» Exercise goal
Rewrite the rows below as a numbered list. Omit any blank lines and the pictures.

********

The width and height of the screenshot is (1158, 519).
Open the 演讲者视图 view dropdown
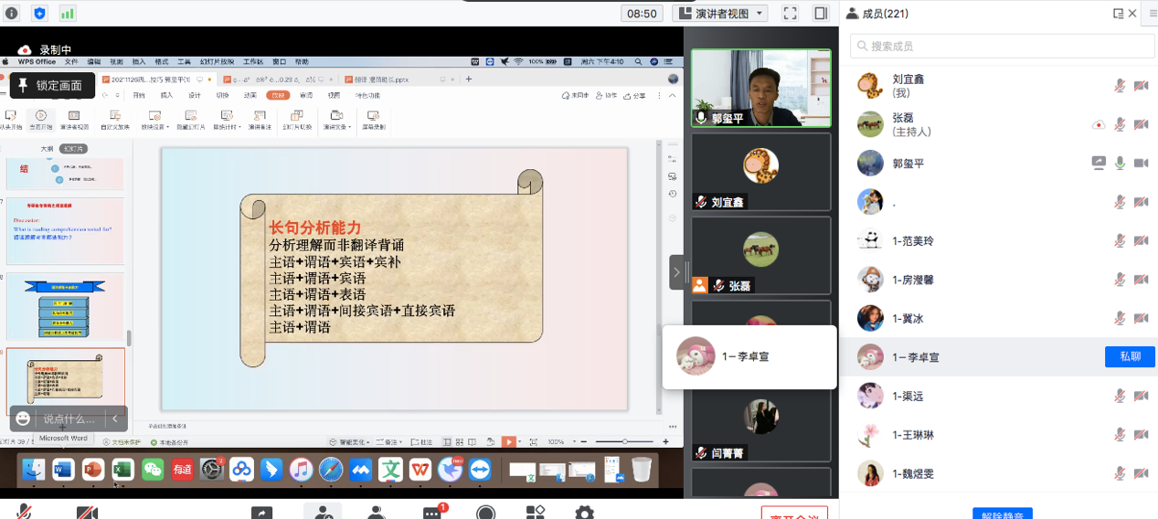click(719, 14)
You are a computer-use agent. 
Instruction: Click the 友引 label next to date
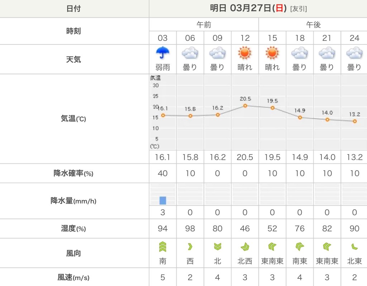point(298,9)
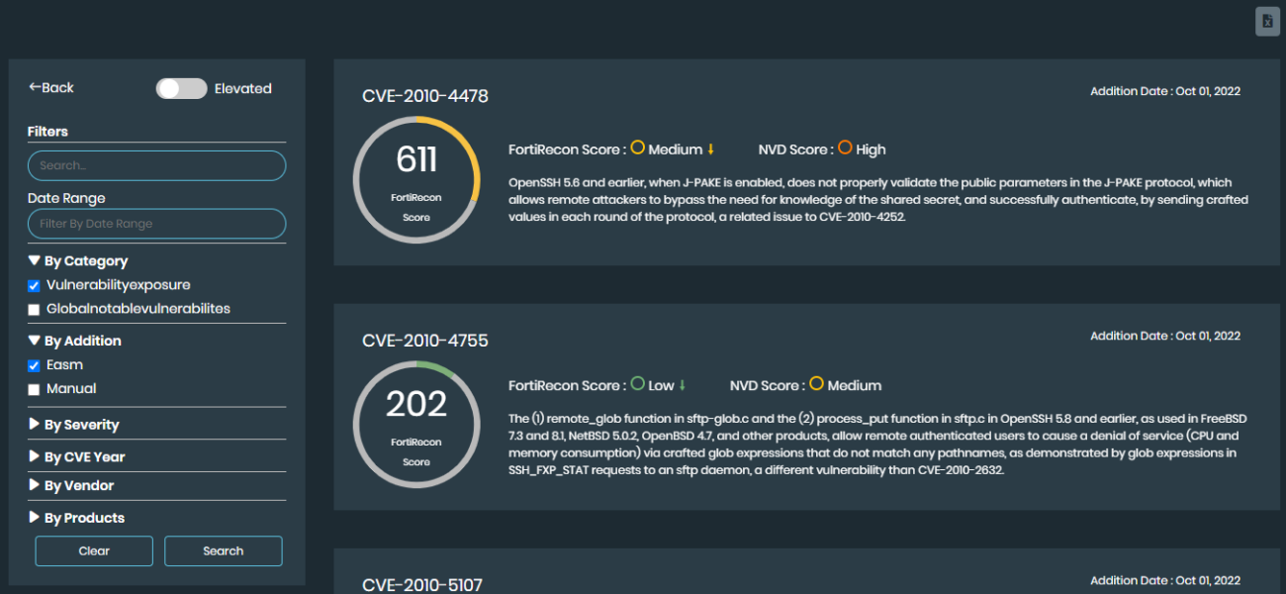The width and height of the screenshot is (1286, 594).
Task: Click the 202 FortiRecon score gauge
Action: (416, 424)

********

» Answer for the task
1. The width and height of the screenshot is (1158, 519).
2. Open the 演讲者视图 view dropdown
3. click(719, 14)
4. You are a computer-use agent. 
5. Instruction: Click the 友引 label next to date
6. point(298,9)
7. The width and height of the screenshot is (1286, 594).
8. Task: Click the 202 FortiRecon score gauge
9. Action: (416, 424)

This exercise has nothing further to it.